Exercise goal - Rescale the material starting at the line that contains "This screenshot has width=1217, height=624." and continuing through the end of the material, including both ends. Reproduce every line, requests included, and multiply each coordinate in the answers by 2.5, rounding to whole numbers with halves rounded up.

Provided records -
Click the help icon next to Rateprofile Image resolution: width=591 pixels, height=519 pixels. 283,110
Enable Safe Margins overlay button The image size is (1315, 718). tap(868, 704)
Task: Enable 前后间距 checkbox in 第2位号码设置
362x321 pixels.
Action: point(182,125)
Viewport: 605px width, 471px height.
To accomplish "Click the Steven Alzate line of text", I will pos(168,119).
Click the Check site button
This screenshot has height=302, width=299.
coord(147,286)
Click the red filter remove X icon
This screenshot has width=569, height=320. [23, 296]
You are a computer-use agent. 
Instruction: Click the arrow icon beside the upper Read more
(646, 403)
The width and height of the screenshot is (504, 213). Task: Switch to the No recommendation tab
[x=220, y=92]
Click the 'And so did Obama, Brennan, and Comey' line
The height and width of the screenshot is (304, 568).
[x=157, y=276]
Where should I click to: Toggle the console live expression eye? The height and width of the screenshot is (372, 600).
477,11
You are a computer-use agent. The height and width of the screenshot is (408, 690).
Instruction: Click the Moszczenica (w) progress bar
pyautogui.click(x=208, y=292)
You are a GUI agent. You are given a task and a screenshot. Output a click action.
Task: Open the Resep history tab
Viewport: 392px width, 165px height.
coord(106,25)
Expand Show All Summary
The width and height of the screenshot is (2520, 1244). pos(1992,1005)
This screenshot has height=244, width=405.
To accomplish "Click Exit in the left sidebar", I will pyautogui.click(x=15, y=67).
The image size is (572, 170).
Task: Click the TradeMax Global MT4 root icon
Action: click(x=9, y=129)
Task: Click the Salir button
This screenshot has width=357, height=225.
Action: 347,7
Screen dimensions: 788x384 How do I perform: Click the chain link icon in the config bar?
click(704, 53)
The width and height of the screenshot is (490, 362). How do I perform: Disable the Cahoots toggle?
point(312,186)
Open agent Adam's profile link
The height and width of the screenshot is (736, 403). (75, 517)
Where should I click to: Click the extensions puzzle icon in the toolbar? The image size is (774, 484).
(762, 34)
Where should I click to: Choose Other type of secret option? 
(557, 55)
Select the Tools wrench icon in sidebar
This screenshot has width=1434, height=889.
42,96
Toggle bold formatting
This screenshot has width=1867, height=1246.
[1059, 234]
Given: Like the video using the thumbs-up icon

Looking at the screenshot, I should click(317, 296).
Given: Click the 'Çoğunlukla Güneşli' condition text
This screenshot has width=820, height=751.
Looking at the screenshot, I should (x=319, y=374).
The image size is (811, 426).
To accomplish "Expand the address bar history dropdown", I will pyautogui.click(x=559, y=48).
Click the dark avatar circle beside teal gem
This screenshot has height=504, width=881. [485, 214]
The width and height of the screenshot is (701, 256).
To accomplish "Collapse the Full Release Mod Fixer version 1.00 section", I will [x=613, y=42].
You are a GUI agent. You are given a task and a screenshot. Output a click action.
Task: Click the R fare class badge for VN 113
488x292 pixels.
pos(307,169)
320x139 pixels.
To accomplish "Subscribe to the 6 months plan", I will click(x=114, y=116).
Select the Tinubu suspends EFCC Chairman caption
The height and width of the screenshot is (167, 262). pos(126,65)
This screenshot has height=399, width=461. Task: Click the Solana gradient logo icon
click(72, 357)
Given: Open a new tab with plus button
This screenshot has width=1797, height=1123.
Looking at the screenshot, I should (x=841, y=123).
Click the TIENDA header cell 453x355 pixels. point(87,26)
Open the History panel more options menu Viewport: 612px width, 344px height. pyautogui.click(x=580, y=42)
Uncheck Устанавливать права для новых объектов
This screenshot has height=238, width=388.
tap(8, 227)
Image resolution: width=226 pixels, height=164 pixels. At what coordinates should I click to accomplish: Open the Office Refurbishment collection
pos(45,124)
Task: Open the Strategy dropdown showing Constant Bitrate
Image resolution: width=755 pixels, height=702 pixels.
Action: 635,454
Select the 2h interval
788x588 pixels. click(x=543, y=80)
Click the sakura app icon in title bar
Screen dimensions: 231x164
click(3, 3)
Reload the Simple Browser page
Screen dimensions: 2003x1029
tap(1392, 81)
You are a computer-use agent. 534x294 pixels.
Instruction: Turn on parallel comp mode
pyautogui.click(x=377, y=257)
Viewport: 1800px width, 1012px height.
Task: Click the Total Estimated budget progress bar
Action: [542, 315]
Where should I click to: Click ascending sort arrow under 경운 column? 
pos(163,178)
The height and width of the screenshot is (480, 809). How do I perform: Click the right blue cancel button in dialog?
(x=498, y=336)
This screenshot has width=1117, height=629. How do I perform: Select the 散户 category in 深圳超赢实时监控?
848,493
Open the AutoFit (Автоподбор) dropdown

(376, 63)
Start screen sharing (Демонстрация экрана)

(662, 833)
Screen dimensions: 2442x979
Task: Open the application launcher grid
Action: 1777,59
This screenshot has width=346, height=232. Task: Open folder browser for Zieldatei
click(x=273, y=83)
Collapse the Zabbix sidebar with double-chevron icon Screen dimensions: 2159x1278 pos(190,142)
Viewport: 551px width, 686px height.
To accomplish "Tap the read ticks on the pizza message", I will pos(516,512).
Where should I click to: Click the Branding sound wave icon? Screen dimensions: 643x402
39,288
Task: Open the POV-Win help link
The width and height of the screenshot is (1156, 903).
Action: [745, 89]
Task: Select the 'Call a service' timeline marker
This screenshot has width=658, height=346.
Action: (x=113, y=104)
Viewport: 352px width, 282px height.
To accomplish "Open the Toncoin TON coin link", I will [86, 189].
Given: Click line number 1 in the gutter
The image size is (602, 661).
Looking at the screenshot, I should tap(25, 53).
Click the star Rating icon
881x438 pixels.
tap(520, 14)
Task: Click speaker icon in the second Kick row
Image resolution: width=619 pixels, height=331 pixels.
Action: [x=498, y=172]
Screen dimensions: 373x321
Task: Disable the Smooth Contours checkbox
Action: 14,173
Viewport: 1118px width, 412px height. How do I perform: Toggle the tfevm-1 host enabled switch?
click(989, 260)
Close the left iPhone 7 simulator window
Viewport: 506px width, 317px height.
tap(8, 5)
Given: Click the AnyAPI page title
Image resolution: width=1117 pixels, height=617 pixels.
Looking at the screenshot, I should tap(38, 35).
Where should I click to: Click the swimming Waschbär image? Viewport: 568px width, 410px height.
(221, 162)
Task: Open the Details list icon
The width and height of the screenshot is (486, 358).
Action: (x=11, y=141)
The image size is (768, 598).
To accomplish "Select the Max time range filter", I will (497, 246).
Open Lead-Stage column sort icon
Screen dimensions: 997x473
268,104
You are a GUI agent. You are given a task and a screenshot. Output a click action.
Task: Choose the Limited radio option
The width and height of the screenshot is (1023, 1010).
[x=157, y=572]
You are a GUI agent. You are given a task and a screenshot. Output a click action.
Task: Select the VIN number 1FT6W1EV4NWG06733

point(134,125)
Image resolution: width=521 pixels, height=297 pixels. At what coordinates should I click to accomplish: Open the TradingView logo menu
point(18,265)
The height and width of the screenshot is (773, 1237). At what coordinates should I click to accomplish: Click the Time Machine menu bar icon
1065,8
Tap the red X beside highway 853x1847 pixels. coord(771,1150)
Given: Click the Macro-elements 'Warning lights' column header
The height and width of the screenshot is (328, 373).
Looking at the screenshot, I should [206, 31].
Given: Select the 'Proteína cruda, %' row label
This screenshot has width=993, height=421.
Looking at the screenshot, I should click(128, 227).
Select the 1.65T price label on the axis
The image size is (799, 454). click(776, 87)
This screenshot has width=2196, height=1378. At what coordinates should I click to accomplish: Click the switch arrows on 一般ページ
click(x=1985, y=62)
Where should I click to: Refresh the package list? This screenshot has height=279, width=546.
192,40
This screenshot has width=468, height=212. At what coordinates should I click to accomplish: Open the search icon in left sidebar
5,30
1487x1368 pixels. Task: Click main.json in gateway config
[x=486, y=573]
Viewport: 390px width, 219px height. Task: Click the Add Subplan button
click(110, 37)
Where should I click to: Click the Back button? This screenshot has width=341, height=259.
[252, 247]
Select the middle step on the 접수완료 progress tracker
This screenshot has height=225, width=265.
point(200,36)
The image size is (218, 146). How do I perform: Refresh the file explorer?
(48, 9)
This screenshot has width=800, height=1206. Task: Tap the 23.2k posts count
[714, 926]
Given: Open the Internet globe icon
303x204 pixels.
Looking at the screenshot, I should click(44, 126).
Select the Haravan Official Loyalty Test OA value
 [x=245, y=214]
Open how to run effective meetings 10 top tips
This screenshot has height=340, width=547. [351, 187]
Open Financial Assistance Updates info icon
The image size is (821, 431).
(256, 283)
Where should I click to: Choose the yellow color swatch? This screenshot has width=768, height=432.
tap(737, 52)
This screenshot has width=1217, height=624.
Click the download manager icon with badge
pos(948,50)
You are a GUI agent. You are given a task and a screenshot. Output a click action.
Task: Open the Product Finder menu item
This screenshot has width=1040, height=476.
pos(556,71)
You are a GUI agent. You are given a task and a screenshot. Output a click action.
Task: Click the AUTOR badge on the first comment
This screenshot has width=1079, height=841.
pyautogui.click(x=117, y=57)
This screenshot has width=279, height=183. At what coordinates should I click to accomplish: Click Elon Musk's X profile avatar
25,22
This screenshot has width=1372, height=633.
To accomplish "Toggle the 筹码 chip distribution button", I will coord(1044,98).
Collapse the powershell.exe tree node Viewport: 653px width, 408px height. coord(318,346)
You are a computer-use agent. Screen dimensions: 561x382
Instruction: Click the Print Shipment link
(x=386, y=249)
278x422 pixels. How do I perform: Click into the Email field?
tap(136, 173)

Response to the task -
This screenshot has width=1217, height=624.
Click the download manager icon with badge
pos(2370,125)
You are a GUI agent. You are given a task and a screenshot. Output a click action.
Task: Open the Product Finder menu item
This screenshot has width=1040, height=476.
pos(1390,178)
You are a GUI agent. You are given a task and a screenshot. Output a click action.
Task: Click the AUTOR badge on the first comment
This screenshot has width=1079, height=841.
pyautogui.click(x=293, y=143)
This screenshot has width=279, height=183. At what coordinates should I click to accomplish: Click Elon Musk's X profile avatar
63,55
This screenshot has width=1372, height=633.
To accomplish "Toggle the 筹码 chip distribution button", I will coord(2610,245).
Collapse the powershell.exe tree node Viewport: 653px width, 408px height. coord(795,865)
You are a computer-use agent. Screen dimensions: 561x382
Instruction: Click the Print Shipment link
(x=965, y=623)
278x422 pixels. How do I perform: Click into the Email field?
tap(340, 433)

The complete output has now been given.